_The task_. The lines you return must be all those in the data that hold the string "screenshot".

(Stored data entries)
★ ★ ★

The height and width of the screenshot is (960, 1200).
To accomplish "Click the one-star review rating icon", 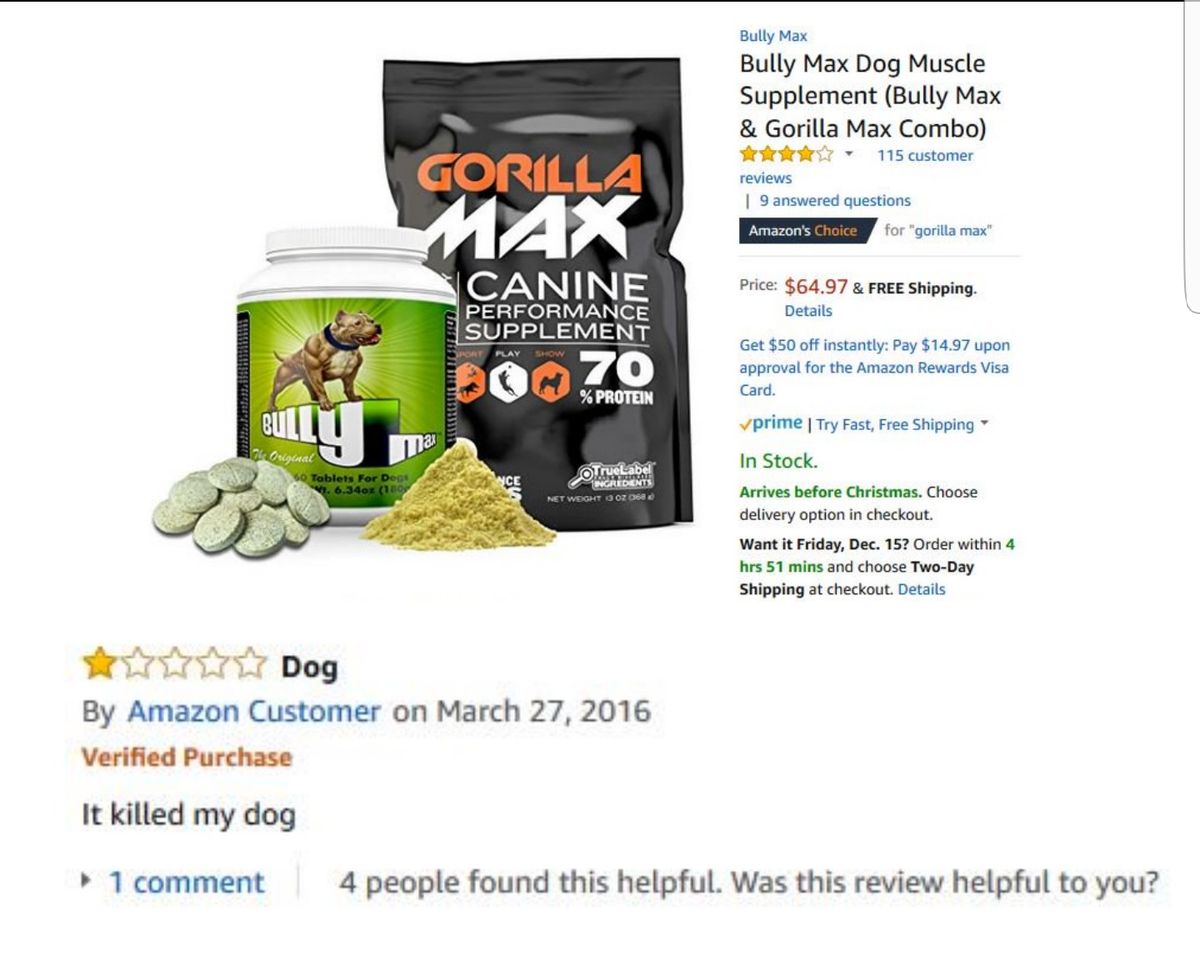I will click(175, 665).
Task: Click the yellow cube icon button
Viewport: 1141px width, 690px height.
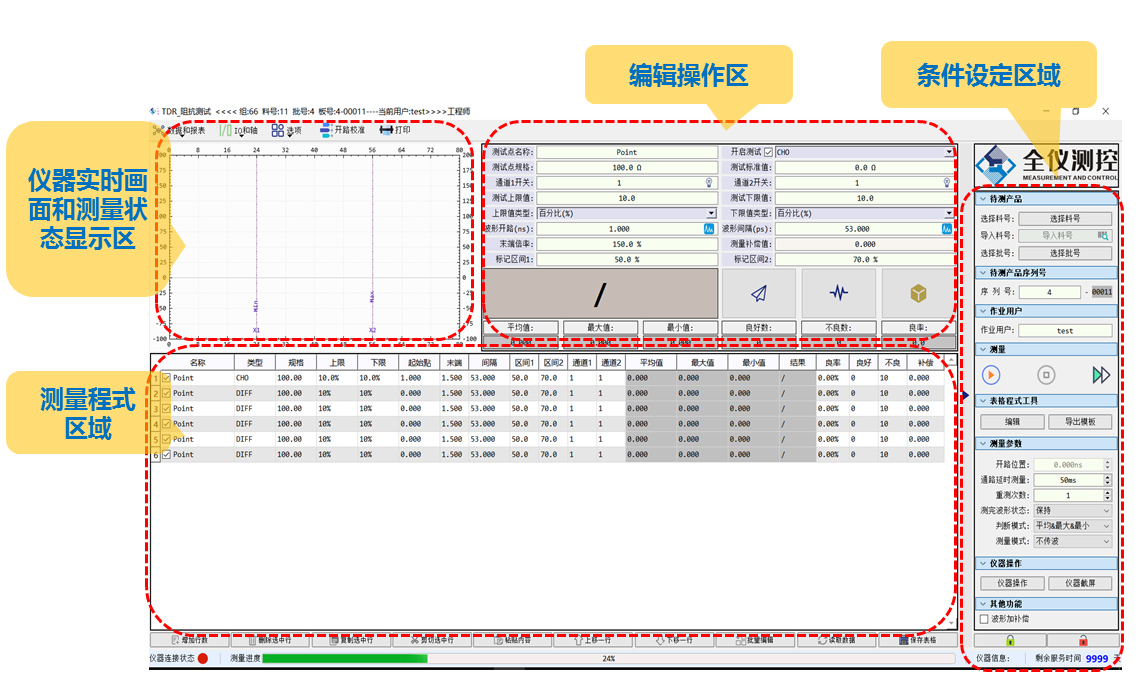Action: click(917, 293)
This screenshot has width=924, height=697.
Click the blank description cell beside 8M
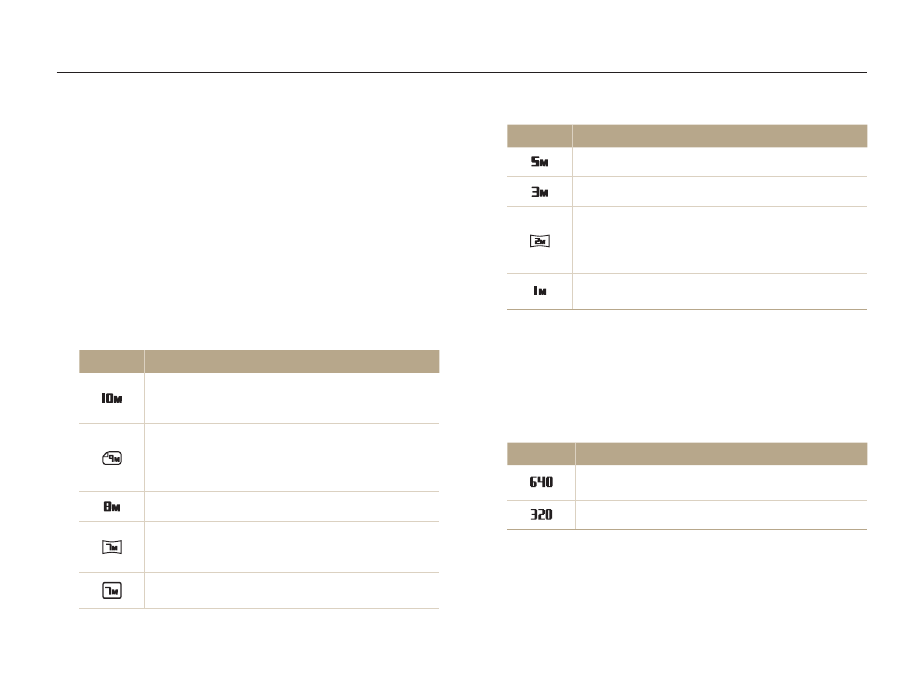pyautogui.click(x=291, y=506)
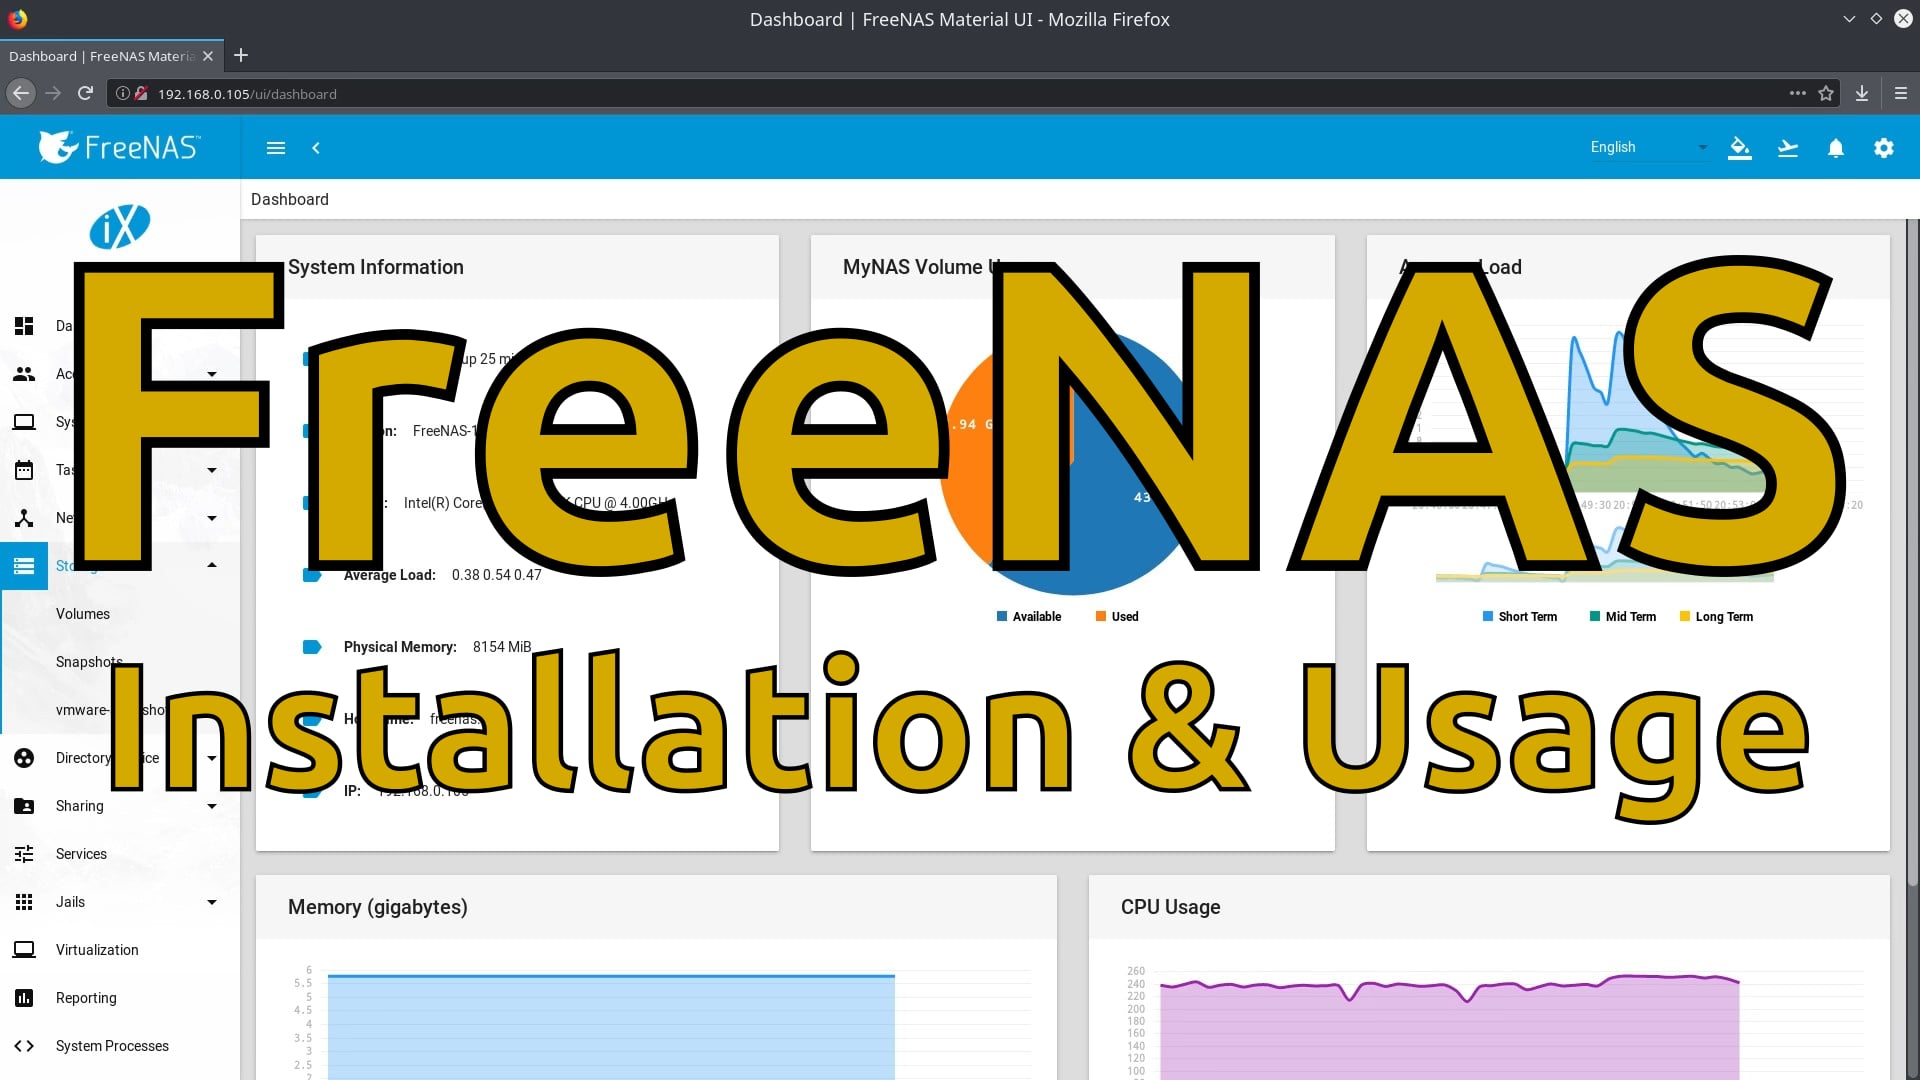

★ ★ ★

_Solution for this exercise_.
The height and width of the screenshot is (960, 1200).
This screenshot has width=924, height=697.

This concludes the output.